You’d done or not done things and now your little girl was with a stranger and you didn’t know how I’d already been praying for you. You didn’t know my family and that our goal was to see you succeed. You didn’t know yet that we’d fight in prayer for your little girl.

I didn’t know all the reasons we’d met but I knew for sure you loved this girl. There was no doubt in my mind. I knew that if I had ever found myself in a situation like yours I’d hope someone would show me love and so I did.

The next time I saw you was in a dull brown courthouse, sitting on hard benches, in a space packed full of attorneys, caseworkers, security guards, and a judge in a black robe.

I passed down an envelope of pictures I had taken of your sweet girl, I never want there to be missing moment for either of you. Tucked inside, almost tossed with the envelope was a letter I had written. I watched you open it and begin to read. I watched you wipe away tears in the midst of the room and in that moment there was nothing else there.

Just you and me. Two women who loved the same little girl. One who bore and raised her and one who was mothering her for a season. Our differences shrunk, and all I saw was a human being who’d landed in a place she probably never imagined and a chance to extend the kind of lavish grace that has been poured out for me through Jesus.

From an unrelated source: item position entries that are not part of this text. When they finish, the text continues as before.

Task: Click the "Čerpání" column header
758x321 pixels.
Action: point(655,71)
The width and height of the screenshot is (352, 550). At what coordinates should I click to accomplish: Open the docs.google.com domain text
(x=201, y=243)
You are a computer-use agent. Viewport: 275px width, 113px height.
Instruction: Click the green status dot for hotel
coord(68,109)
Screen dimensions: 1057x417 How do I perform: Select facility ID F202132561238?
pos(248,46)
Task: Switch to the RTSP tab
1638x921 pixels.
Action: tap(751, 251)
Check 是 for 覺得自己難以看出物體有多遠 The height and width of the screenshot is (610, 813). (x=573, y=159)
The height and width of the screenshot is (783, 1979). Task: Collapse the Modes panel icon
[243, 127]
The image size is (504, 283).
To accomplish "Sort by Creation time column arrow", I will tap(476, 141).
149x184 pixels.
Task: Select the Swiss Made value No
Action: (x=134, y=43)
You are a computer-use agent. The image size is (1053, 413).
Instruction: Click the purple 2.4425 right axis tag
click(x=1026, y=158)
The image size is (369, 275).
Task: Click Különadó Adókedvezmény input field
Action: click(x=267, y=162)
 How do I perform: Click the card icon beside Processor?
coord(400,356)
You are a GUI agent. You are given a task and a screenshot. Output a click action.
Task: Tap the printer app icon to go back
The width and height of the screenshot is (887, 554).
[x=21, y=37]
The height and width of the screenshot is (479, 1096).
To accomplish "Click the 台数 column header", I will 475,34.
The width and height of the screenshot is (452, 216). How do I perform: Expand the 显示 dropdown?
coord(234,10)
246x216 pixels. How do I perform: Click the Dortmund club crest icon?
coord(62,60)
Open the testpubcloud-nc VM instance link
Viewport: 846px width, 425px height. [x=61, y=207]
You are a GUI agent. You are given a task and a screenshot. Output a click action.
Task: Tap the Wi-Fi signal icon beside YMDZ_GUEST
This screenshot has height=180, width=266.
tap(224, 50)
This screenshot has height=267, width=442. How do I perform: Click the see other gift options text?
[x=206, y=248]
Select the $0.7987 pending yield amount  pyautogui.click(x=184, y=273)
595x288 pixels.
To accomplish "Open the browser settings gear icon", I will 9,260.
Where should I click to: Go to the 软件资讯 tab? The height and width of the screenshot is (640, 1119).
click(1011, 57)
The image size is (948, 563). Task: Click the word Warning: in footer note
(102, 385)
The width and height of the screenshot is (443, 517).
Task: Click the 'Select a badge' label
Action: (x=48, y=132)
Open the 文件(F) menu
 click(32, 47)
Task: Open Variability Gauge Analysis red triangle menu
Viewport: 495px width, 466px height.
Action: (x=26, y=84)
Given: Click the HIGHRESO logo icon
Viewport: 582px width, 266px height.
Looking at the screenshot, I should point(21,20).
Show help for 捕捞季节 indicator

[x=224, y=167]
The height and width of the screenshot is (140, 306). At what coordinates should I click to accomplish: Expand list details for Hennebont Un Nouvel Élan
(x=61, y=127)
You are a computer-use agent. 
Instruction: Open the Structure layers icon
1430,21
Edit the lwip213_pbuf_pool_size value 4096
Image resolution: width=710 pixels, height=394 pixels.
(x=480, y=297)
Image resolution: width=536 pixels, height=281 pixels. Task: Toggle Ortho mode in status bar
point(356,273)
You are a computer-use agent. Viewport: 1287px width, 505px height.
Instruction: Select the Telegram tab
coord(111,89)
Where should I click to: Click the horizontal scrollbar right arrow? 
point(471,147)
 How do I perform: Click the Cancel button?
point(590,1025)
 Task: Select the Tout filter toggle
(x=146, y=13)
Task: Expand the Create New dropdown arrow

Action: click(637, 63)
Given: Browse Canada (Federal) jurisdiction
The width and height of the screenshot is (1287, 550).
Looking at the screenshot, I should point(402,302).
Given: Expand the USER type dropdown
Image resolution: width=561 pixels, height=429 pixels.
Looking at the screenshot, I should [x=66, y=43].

Our eyes met and you said thank you.
You began to talk with me like we were friends and asked if we needed anything to help care for your daughter. We were a team. Our goal was the same, to reunite the two of you no matter how long it took.

Here we are, over a half a year later beginning the reunification process. Tonight you made our family cookies during your first full day together in over 7 months.

Grace exchanged with grace.

I just finished bathing your daughter.
I put her in warm comfy jammies and sat next to her while she ate her dinner.
She leaned her head on my shoulder and said what we say to her often

“I love you.....No matter what.”

We can do these hard things.
We can show up when it’s hard.
We can see people as God sees them.
We can be faithful even if the outcome doesn’t wrap up in a pretty bow because sometimes it’s more about what God is doing in you than what He is doing through you.